_Data extracted from a collection_.
⟨

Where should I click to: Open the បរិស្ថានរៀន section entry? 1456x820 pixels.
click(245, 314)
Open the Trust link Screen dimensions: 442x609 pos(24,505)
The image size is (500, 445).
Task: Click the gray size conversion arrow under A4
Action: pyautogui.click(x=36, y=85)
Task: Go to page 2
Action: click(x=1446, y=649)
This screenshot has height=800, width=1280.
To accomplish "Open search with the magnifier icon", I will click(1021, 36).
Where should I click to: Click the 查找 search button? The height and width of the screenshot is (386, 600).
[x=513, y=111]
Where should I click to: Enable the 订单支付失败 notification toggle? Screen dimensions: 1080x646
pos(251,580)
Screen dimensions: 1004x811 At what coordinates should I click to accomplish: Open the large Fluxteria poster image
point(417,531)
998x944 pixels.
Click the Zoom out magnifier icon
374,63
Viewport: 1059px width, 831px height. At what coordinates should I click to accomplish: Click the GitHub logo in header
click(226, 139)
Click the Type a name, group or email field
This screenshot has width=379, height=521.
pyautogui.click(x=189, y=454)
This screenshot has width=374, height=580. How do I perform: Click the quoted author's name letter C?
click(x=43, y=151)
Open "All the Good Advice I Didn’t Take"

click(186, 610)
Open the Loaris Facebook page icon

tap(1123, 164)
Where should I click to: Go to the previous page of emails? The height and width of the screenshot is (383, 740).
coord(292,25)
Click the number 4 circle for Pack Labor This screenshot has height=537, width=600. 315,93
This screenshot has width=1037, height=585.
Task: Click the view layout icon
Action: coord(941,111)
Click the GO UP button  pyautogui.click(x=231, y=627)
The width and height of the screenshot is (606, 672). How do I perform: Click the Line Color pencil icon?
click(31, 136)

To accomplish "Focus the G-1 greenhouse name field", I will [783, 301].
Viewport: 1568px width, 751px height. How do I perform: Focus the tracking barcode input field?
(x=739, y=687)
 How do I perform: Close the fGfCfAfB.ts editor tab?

⟩

_Exercise aim_. Each record is to be given again in full, exactly as it reads.

_Result of this exercise_.
Where should I click to: Open the បរិស្ថានរៀន section entry? 1456x820 pixels.
click(245, 314)
Open the Trust link Screen dimensions: 442x609 pos(24,505)
The image size is (500, 445).
Task: Click the gray size conversion arrow under A4
Action: pyautogui.click(x=36, y=85)
Task: Go to page 2
Action: click(x=1446, y=649)
This screenshot has height=800, width=1280.
To accomplish "Open search with the magnifier icon", I will click(1021, 36).
Where should I click to: Click the 查找 search button? The height and width of the screenshot is (386, 600).
[x=513, y=111]
Where should I click to: Enable the 订单支付失败 notification toggle? Screen dimensions: 1080x646
pos(251,580)
Screen dimensions: 1004x811 At what coordinates should I click to accomplish: Open the large Fluxteria poster image
point(417,531)
998x944 pixels.
Click the Zoom out magnifier icon
374,63
Viewport: 1059px width, 831px height. At what coordinates should I click to accomplish: Click the GitHub logo in header
click(226, 139)
Click the Type a name, group or email field
This screenshot has width=379, height=521.
pyautogui.click(x=189, y=454)
This screenshot has width=374, height=580. How do I perform: Click the quoted author's name letter C?
click(x=43, y=151)
Open "All the Good Advice I Didn’t Take"

click(186, 610)
Open the Loaris Facebook page icon

tap(1123, 164)
Where should I click to: Go to the previous page of emails? The height and width of the screenshot is (383, 740).
coord(292,25)
Click the number 4 circle for Pack Labor This screenshot has height=537, width=600. 315,93
This screenshot has width=1037, height=585.
Task: Click the view layout icon
Action: coord(941,111)
Click the GO UP button  pyautogui.click(x=231, y=627)
The width and height of the screenshot is (606, 672). How do I perform: Click the Line Color pencil icon?
click(31, 136)

To accomplish "Focus the G-1 greenhouse name field", I will [783, 301].
Viewport: 1568px width, 751px height. How do I perform: Focus the tracking barcode input field?
(x=739, y=687)
 How do I perform: Close the fGfCfAfB.ts editor tab?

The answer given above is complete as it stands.